## [To be done]
Change every "Where should I click to" in the rows below to "Which spot should I click to" and give the rows again with nothing else altered. Leave the pictures out.

## [Dataset excerpts]
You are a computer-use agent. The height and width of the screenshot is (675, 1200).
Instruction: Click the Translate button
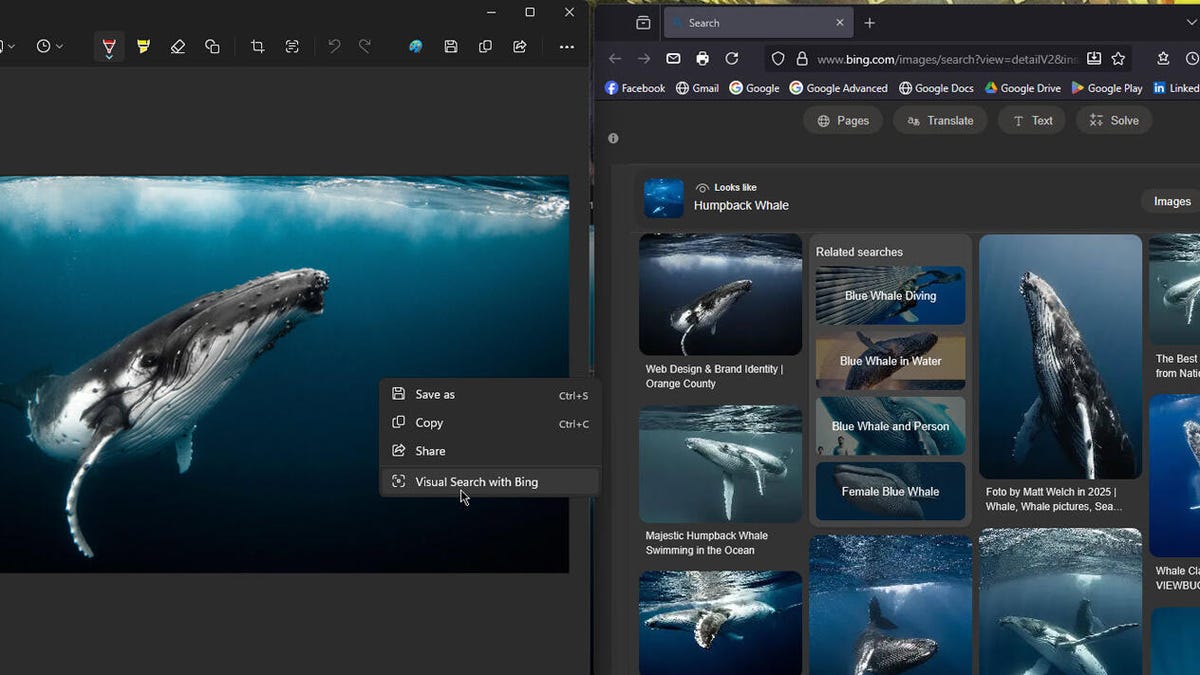point(940,121)

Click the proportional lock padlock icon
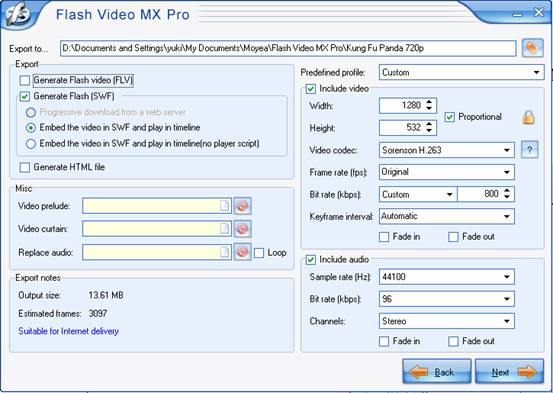pyautogui.click(x=528, y=117)
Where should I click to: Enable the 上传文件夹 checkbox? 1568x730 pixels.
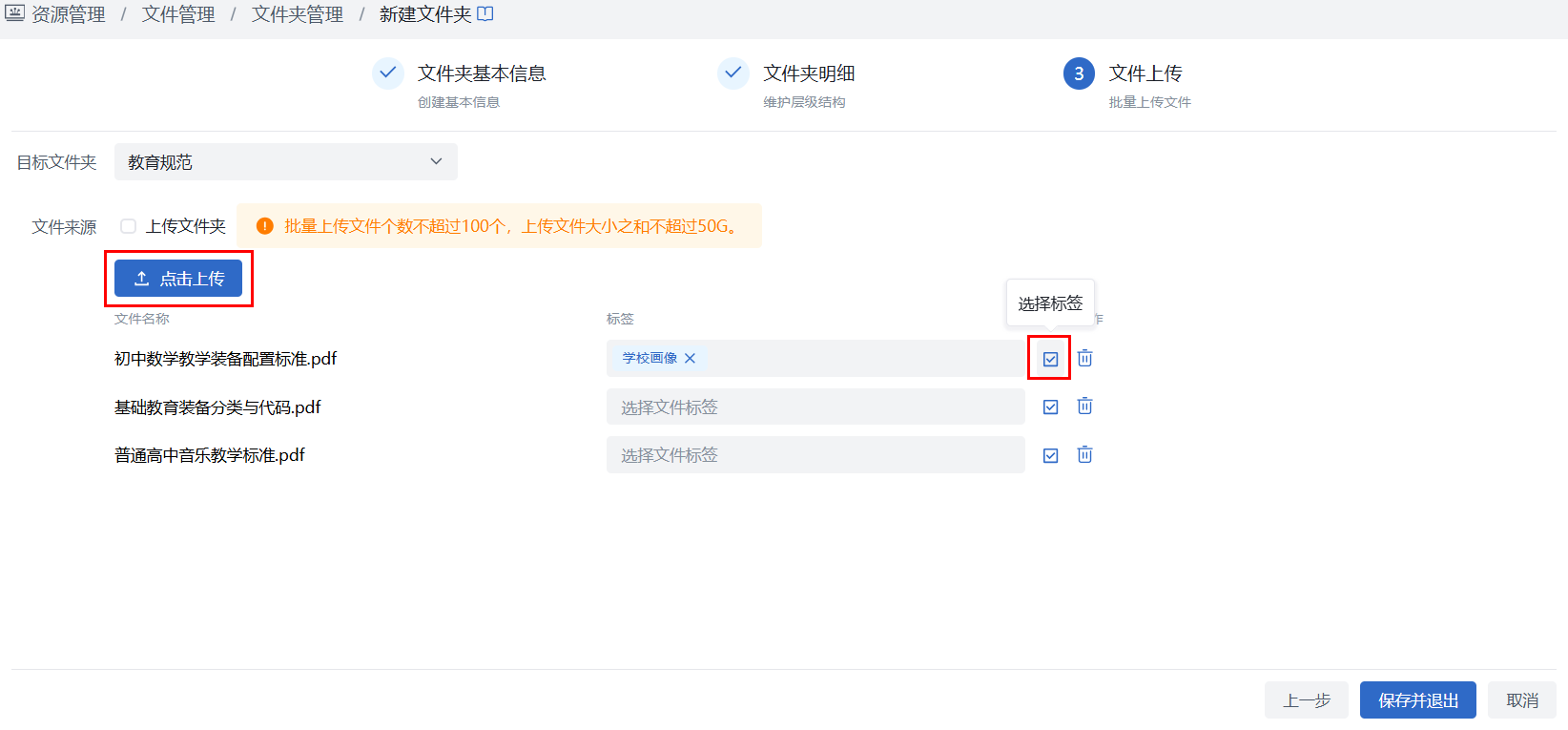(x=129, y=226)
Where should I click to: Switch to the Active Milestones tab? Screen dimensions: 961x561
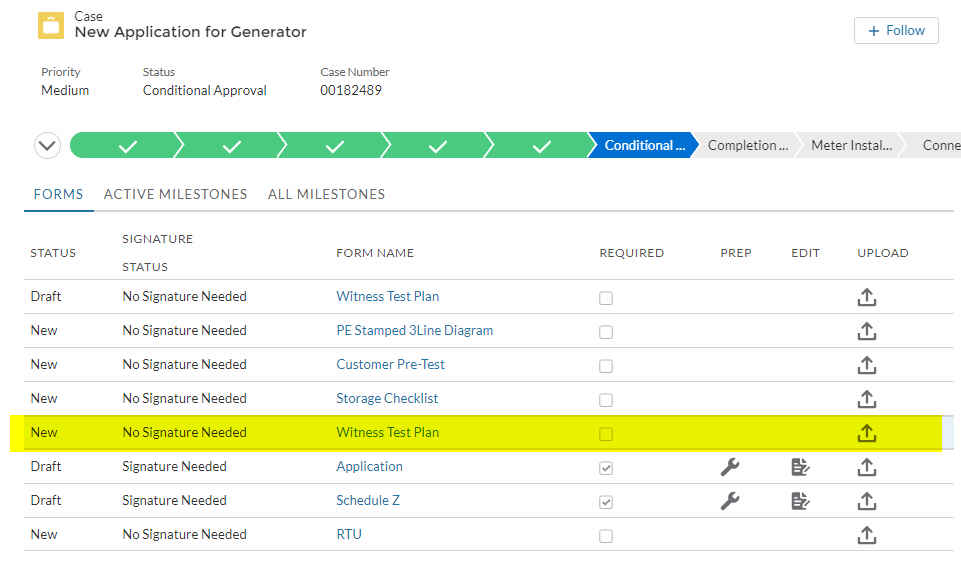[x=175, y=194]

## [Task output]
You are a computer-use agent. The height and width of the screenshot is (675, 1200).
Instruction: Click the Translate button
point(940,121)

Click the proportional lock padlock icon
pyautogui.click(x=528, y=117)
Which spot should I click to: Enable the 上传文件夹 checkbox? 1568x730 pixels.
(x=129, y=226)
Which spot should I click to: Switch to the Active Milestones tab? Screen dimensions: 961x561
[x=175, y=194]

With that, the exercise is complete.